The set, which depicts imperial hunting scenes in the forest of Soignes near Brussels, was ordered along with other tapestries by the Habsburg Emperor Maximilian I (1459-1519) from the Tournai ateliers in Flanders.

It was possibly destined for the gallery of the Castle of Wels in Austria.

Payment to the Tournai weaver Arnould Poissonnier is recorded as taking place in 1510.

This section, which represents only 10% of the complete design, shows the emperor and members of his family and court engaged in hunting in the forest accompanied by their horses, dogs and birds of prey with the nearby castle of Bouchout depicted at the top left.

It gives a picture of the accoutrements and fashions of the nobility in the late 15th and early 16th century as well as depicting a wealth of spring flora and fauna.

It will be offered for sale by the French auction firm Aguttes in its Haute Epoque auction in Neuilly-sur-Seine on December 9 with an estimate of €800,000-1m.

Ownership tussle

The tapestry passed through various French collections, either by descent or via auction, during the 17th and 18th centuries and also has an interesting later history.

Around 1870 this and another panel were acquired by Pierre- Edmond Teisserenc de Bort (1814- 92), who was the French ambassador tin Vienna 1879-80.

In early 1942 two intermediaries acting for Marshal Goering tried to negotiate a purchase.
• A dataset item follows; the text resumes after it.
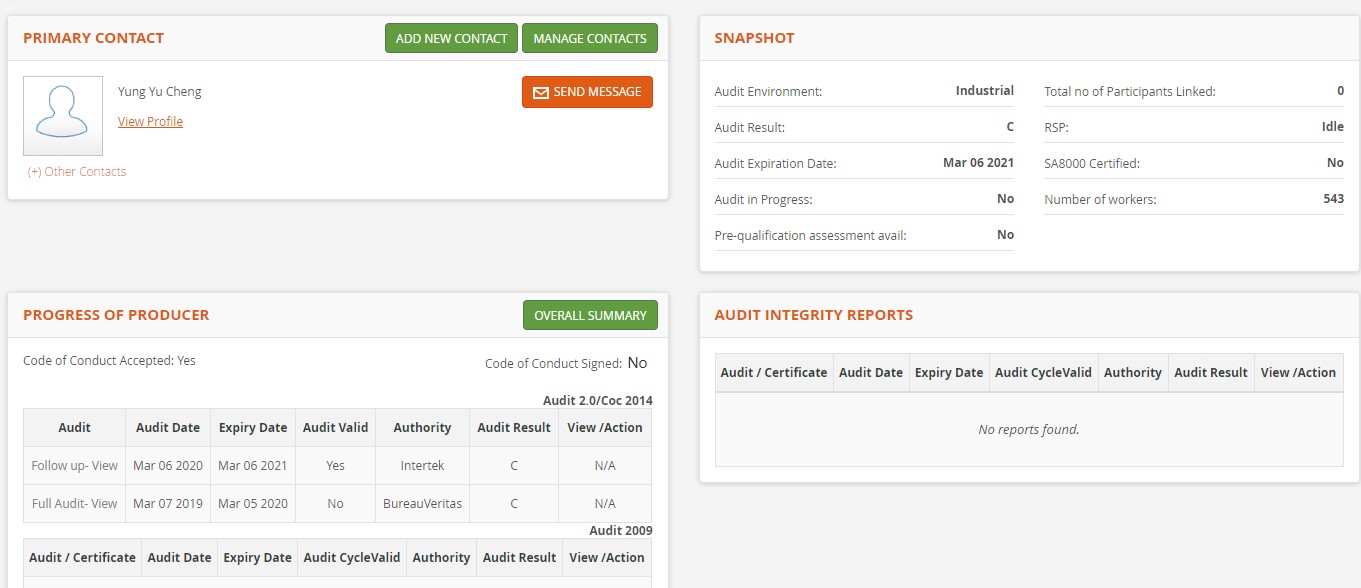This screenshot has width=1361, height=588.
Task: Click the envelope icon on Send Message
Action: pos(541,93)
The owner, who had no intention of disposing of them, sought the help of the administration of Fine Arts which accepted, in mid-June 1942, the classification of the tapestries as historic monuments, which prohibited their leaving the territory.
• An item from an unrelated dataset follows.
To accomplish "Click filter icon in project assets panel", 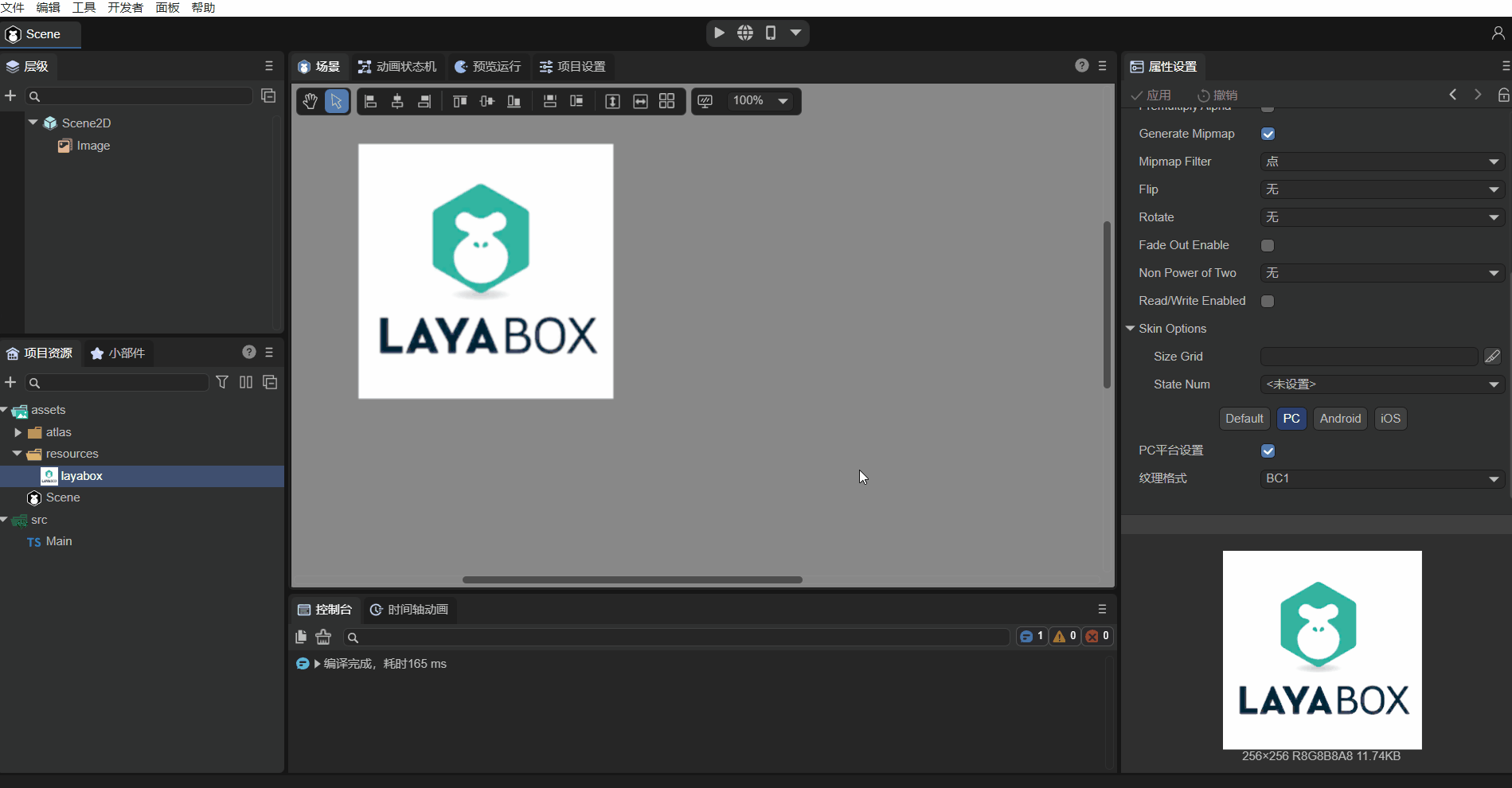I will [222, 383].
Under pressure, the owner ended up donating it to the French State at the end of June 1942. Very unhappy with this interference, Goering threatened the Vichy government with reprisals, which considered that it was not possible to keep the tapestries.

On the orders of President Laval, the regional prefect who kept the pieces had them handed over to Goering’s envoys at the end of July, and an order for the declassification of the tapestries was taken in mid- August 1942 to allow them to leave France.

Given back

After the war, they were found by the Monuments Men. A lengthy trial ended in 1955 with a judgment which recognised that the donation was fictitious, that there had been no sale and that The State was to ensure, at its own expense, that the tapestries be put back in place and that the damage caused by their removal repaired.

One of the tapestries, restored in Austria, was returned in 1961.

The other, the panel to be offered by Aguttes, remained in storage at the Mobilier National in Paris until it was repaired and returned to the heirs in 1967, passing down by descent.